Hasta ese momento yo no había visto sus dibujos. Por eso, ese día, antes de comer, fuimos a su habitación y me mostró una historieta hecha por él. Y atención a esto: con ese trabajo, años atrás, el pibe había ganado un concurso de Cola-Cola. No lo podía creer. Lo que el pibe me estaba mostrando era un cómic de verdad, unas nueve o diez páginas completamente construidas en tinta, con globos, letras y personajes que se parecían a sí mismos de la primera a la última viñeta.

Este pibe tenía un estilo diferente al del pibe de pelo amarillo, más humorístico, pero igual de sólido. No podía ser verdad. Otro que era mucho mejor que yo. No me mal entiendan, no es que tuviera la necesidad de ser el mejor. Como dije al principio, Marcelo Demarco, el mejor de la primaria, me había dado una lección de humildad. Pero ya no estábamos en la primaria y de las tres personas que había en esa habitación, el único que no era Marcelo Demarco era yo.

Hice como los boxeadores que se levantan de la lona y fingen estar frescos cuando en realidad ya están noqueados. Seguí dibujando. Completé el curso de Oswal y no me arrepiento de haberlo hecho porque aprendí muchísimo. Pero ya no pude creerme que iba a ser dibujante.

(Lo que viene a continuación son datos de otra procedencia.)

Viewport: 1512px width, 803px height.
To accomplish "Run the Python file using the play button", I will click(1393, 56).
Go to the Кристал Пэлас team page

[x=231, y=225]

El pibe de pelo amarillo dejó diseño gráfico al final del CBC y enseguida tuvo su primera oferta laboral de historieta. El pibe de melena glam y yo seguimos en la facultad un año más, en el que nos hicimos íntimos amigos. Ellos hicieron juntos un fazine y yo los ayudé a distribuirlo. Después, el pibe de pelo amarillo tuvo una oferta para hacer una serie y me preguntó si quería escribir el guión. No pasamos del número uno, pero quién nos quita lo bailado. Fue mi primera publicación. Nunca más volví a sentir la emoción que sentí al tener ese cómic en las manos. Ni siquiera cuando apenas más tarde, el pibe de melena glam y yo (de nuevo como guionista) empezamos a publicar nuestra propia serie; una sobre cuatro amigos muy perdedores que nos dio grandes alegrías.

¿Qué hubiera pasado si no los hubiera conocido? ¿Hubiera logrado ser dibujante de historieta? Quizás sí o quizás no. A esta altura ya no importa. Pero de algo estoy seguro: de no haberlos conocido, no me hubiera puesto a escribir esos primeros guiones que abrieron la compuerta. Francamente, creo que mi verdadera vocación es narrar, más allá de las herramientas que use. Y acá estoy, narrando.

Por eso no les guardo rencor a esos canallas, a pesar de la crueldad inhumana con que destrozaron mi sueño. Hoy en día, seguimos siendo grandes amigos.